INPUT:
+ + + + + + +

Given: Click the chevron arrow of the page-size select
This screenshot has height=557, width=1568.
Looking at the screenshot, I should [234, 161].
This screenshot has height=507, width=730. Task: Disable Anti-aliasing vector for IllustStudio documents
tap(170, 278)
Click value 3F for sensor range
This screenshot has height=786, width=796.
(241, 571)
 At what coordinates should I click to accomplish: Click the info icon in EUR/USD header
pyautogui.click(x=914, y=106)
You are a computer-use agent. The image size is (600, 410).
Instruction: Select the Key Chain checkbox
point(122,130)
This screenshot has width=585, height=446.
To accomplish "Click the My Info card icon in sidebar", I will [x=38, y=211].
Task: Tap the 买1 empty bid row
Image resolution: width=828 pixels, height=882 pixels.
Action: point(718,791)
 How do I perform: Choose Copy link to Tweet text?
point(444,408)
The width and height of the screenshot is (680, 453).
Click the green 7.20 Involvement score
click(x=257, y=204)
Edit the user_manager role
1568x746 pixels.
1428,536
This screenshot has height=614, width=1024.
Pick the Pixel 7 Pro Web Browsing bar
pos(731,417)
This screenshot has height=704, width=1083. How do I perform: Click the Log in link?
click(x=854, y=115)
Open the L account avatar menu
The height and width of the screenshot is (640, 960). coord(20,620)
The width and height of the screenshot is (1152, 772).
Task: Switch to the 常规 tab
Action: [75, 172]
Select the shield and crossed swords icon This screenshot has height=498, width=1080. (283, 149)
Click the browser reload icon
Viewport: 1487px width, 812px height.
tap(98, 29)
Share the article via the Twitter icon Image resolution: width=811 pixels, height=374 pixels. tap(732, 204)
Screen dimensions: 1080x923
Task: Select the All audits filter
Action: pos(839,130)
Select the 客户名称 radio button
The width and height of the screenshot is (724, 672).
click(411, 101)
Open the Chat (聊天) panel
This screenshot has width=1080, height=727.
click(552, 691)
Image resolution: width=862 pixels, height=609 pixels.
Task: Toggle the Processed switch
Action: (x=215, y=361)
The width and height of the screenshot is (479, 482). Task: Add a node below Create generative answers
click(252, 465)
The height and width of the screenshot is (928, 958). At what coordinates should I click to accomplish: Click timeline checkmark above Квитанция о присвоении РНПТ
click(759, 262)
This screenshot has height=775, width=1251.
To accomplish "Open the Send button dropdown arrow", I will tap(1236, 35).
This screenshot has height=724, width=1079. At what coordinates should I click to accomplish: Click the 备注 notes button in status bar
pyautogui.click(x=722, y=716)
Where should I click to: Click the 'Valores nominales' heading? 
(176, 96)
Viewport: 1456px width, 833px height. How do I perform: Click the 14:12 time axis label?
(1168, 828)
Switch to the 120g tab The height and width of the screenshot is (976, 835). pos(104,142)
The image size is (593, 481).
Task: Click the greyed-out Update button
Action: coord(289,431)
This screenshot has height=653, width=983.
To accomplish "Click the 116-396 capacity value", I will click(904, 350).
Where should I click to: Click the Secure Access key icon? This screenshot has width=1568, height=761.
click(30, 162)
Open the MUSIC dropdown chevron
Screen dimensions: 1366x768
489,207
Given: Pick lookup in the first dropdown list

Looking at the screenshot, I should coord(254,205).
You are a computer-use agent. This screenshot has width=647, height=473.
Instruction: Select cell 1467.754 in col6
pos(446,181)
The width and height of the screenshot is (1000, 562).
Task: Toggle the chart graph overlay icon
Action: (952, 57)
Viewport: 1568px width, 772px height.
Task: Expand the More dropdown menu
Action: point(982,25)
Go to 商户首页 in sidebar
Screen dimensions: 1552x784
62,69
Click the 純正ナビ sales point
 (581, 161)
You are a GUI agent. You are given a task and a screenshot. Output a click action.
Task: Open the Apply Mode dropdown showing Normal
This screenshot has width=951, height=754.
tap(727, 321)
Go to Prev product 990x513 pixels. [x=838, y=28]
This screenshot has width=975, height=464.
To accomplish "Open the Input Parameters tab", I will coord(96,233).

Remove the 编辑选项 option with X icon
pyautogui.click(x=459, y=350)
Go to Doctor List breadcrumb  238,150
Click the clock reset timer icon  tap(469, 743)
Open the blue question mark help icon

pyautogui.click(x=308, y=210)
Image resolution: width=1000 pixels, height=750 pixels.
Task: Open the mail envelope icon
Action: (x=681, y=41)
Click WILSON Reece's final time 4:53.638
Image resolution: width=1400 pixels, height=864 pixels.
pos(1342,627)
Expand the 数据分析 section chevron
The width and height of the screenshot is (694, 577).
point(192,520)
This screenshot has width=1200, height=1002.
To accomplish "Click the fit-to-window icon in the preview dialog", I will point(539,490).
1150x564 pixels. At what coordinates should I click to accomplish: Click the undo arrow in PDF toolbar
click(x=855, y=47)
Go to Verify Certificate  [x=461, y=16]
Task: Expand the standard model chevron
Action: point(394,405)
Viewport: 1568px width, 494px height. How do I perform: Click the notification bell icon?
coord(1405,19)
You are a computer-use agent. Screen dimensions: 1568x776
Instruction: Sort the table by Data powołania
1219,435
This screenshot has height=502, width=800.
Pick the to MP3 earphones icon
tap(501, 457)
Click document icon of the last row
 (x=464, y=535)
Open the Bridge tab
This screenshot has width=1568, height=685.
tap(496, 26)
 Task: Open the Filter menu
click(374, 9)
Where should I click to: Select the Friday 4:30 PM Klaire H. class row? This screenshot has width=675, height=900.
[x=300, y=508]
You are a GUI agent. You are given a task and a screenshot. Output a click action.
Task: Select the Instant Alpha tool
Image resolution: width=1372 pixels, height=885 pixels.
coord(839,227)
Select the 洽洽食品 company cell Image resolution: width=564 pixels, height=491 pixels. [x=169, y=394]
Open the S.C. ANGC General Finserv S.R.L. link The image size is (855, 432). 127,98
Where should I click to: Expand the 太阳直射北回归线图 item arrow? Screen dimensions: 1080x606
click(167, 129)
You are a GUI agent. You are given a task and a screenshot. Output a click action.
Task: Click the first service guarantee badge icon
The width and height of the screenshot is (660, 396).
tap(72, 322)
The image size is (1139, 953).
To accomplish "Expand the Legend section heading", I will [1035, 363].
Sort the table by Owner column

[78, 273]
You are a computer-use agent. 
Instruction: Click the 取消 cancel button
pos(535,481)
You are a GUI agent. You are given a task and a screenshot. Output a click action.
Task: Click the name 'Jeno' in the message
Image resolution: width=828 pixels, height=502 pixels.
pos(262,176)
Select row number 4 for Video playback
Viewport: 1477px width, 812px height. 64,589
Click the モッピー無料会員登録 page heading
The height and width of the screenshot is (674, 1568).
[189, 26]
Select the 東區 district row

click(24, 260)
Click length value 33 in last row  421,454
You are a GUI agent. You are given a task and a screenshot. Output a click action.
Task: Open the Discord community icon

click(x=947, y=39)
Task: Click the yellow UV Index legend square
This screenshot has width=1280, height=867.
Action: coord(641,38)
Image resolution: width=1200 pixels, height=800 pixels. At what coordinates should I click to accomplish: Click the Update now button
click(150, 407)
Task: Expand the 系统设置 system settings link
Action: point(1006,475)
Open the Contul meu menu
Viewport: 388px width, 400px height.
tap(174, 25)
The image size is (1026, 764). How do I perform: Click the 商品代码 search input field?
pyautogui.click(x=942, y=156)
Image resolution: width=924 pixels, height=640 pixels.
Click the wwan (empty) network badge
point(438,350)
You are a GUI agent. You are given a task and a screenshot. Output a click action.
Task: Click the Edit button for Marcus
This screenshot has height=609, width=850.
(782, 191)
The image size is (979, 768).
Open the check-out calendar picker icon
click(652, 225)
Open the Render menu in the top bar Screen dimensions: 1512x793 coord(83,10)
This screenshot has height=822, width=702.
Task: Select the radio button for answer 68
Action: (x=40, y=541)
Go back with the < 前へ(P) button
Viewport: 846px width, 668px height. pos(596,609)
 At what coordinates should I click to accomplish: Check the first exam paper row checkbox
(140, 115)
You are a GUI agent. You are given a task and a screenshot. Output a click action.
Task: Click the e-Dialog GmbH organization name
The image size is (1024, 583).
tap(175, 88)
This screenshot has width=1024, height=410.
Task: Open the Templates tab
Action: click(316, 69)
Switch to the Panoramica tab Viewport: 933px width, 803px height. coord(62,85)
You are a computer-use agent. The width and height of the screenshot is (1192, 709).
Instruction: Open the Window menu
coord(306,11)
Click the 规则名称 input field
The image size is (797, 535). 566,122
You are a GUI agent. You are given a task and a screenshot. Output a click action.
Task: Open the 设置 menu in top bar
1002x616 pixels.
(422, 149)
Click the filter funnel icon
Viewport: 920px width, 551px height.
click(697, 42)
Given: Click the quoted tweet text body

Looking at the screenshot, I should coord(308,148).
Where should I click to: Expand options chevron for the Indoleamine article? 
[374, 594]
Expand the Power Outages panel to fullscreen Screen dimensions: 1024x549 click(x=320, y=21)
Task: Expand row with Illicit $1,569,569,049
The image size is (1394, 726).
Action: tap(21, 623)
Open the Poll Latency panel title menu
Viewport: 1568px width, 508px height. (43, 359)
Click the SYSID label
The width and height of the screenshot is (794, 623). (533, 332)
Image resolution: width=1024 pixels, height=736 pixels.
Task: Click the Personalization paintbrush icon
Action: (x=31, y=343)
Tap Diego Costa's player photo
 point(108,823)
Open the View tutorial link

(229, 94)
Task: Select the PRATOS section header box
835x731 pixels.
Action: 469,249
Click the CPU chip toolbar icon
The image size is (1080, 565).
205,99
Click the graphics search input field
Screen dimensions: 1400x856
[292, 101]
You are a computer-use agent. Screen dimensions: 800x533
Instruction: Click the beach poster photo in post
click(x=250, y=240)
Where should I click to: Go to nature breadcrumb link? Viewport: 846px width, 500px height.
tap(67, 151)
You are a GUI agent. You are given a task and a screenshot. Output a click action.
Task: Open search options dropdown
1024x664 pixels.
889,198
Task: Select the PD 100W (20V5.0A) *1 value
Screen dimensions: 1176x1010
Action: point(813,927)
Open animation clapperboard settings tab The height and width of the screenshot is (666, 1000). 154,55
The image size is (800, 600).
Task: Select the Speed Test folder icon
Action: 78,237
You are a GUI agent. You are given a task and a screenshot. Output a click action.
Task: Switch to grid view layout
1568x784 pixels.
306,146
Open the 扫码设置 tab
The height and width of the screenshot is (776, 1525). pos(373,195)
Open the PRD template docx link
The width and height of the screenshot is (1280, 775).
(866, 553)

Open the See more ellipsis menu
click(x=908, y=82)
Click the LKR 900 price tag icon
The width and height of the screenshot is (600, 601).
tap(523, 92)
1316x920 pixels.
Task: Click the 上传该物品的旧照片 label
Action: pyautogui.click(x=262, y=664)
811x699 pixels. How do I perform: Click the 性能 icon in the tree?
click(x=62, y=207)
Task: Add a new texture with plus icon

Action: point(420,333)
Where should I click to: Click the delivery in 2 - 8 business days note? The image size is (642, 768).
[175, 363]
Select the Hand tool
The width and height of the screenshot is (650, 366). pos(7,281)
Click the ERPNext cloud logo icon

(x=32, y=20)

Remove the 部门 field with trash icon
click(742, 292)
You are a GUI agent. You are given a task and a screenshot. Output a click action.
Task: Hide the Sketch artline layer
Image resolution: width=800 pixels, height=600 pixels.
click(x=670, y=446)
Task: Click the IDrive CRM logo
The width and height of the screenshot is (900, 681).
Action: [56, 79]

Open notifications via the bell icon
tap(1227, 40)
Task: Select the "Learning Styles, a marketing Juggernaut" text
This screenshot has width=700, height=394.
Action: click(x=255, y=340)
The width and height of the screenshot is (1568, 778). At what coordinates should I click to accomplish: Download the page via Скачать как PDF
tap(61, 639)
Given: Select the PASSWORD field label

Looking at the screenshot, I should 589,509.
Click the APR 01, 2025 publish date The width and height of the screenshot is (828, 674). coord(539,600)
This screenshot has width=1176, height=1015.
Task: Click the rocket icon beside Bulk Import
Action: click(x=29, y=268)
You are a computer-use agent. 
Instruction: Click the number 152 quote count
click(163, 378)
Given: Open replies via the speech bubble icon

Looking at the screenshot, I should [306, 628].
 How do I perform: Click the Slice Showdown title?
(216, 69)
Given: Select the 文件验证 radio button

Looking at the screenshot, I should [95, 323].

+ + + + + + +

TASK GOAL: Using the listing above, return word for word each line from the one that has "You are a computer-use agent. This" through the one that has "You are a computer-use agent. Screen dimensions: 1568x776", and no line outside that range.

COMPLETED EXERCISE:
You are a computer-use agent. This screenshot has width=647, height=473.
Instruction: Select cell 1467.754 in col6
pos(446,181)
The width and height of the screenshot is (1000, 562).
Task: Toggle the chart graph overlay icon
Action: (952, 57)
Viewport: 1568px width, 772px height.
Task: Expand the More dropdown menu
Action: point(982,25)
Go to 商户首页 in sidebar
Screen dimensions: 1552x784
62,69
Click the 純正ナビ sales point
 (581, 161)
You are a GUI agent. You are given a task and a screenshot. Output a click action.
Task: Open the Apply Mode dropdown showing Normal
This screenshot has width=951, height=754.
tap(727, 321)
Go to Prev product 990x513 pixels. [x=838, y=28]
This screenshot has width=975, height=464.
To accomplish "Open the Input Parameters tab", I will coord(96,233).

Remove the 编辑选项 option with X icon
pyautogui.click(x=459, y=350)
Go to Doctor List breadcrumb  238,150
Click the clock reset timer icon  tap(469, 743)
Open the blue question mark help icon

pyautogui.click(x=308, y=210)
Image resolution: width=1000 pixels, height=750 pixels.
Task: Open the mail envelope icon
Action: (x=681, y=41)
Click WILSON Reece's final time 4:53.638
Image resolution: width=1400 pixels, height=864 pixels.
pos(1342,627)
Expand the 数据分析 section chevron
The width and height of the screenshot is (694, 577).
point(192,520)
This screenshot has width=1200, height=1002.
To accomplish "Click the fit-to-window icon in the preview dialog", I will point(539,490).
1150x564 pixels. At what coordinates should I click to accomplish: Click the undo arrow in PDF toolbar
click(x=855, y=47)
Go to Verify Certificate  [x=461, y=16]
Task: Expand the standard model chevron
Action: point(394,405)
Viewport: 1568px width, 494px height. How do I perform: Click the notification bell icon?
coord(1405,19)
You are a computer-use agent. Screen dimensions: 1568x776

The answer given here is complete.